··· Recorded data ···
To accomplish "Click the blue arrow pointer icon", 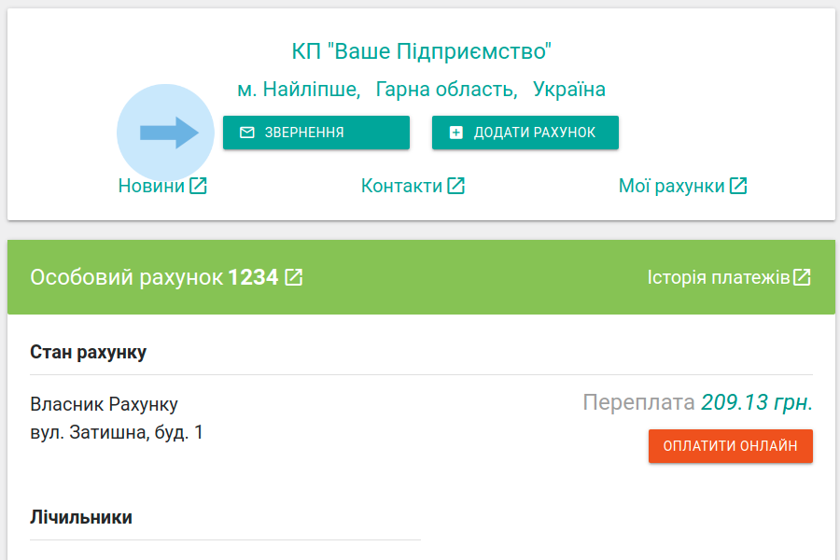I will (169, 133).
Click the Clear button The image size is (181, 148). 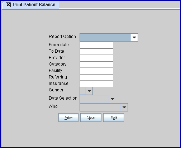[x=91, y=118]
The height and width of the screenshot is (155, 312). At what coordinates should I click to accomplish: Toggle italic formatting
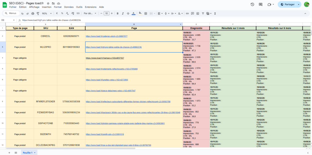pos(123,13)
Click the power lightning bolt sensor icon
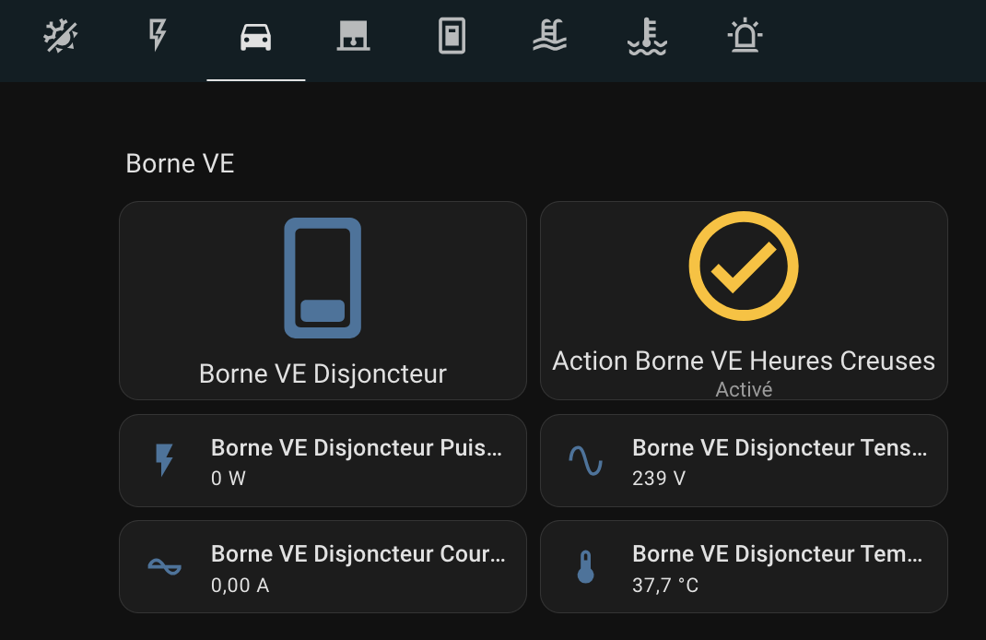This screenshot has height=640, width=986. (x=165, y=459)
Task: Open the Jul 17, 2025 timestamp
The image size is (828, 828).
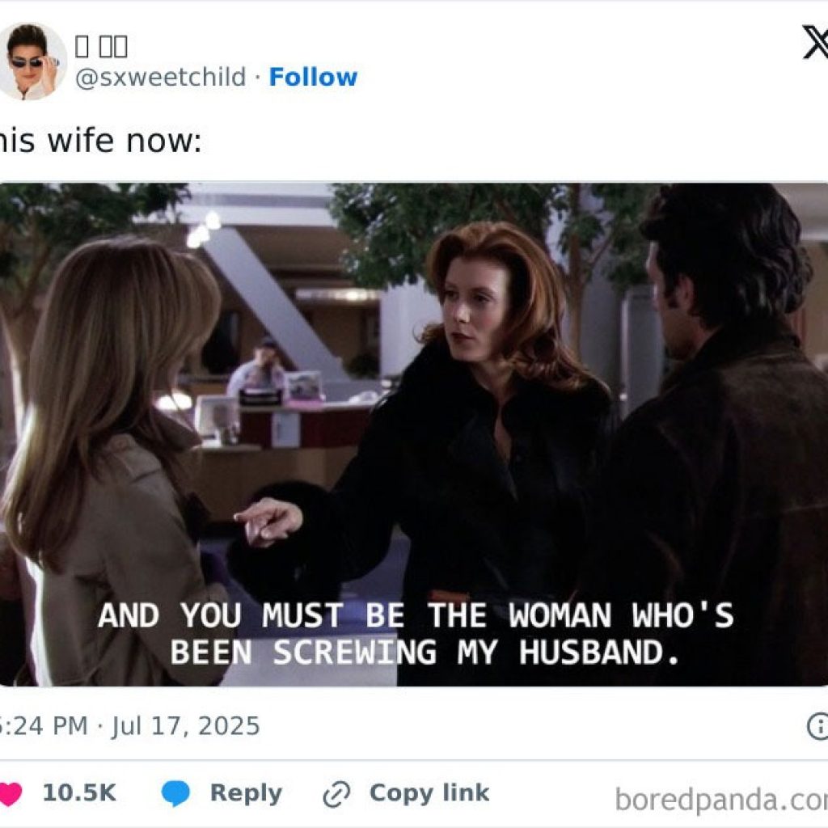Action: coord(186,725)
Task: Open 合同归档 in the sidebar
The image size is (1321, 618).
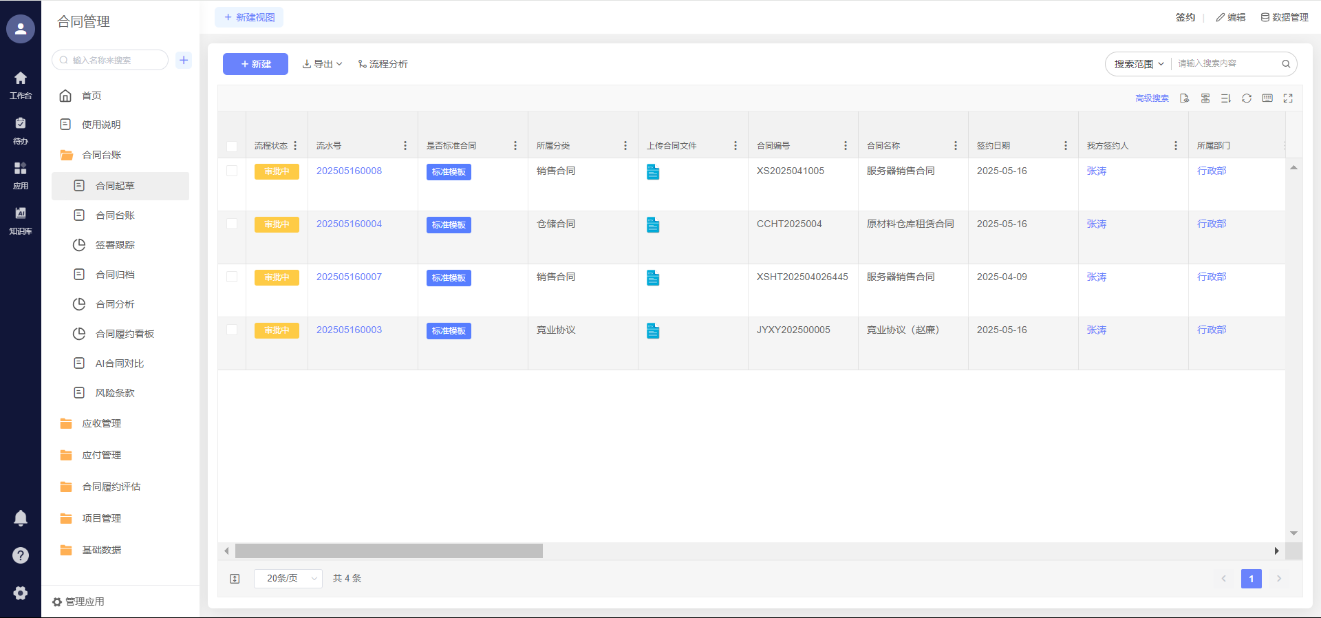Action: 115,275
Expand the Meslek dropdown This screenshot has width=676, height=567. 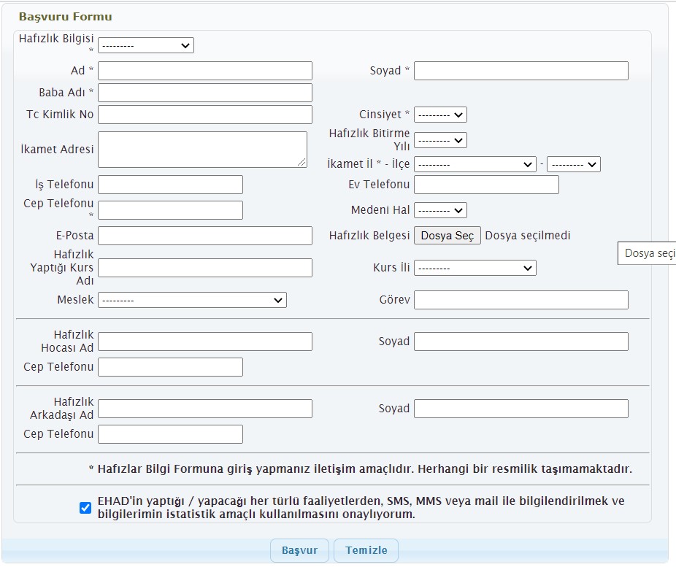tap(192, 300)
···
Show each line of the material holding "Open".

Task: Open the Jul 17, 2025 timestamp
Task: Open 合同归档 in the sidebar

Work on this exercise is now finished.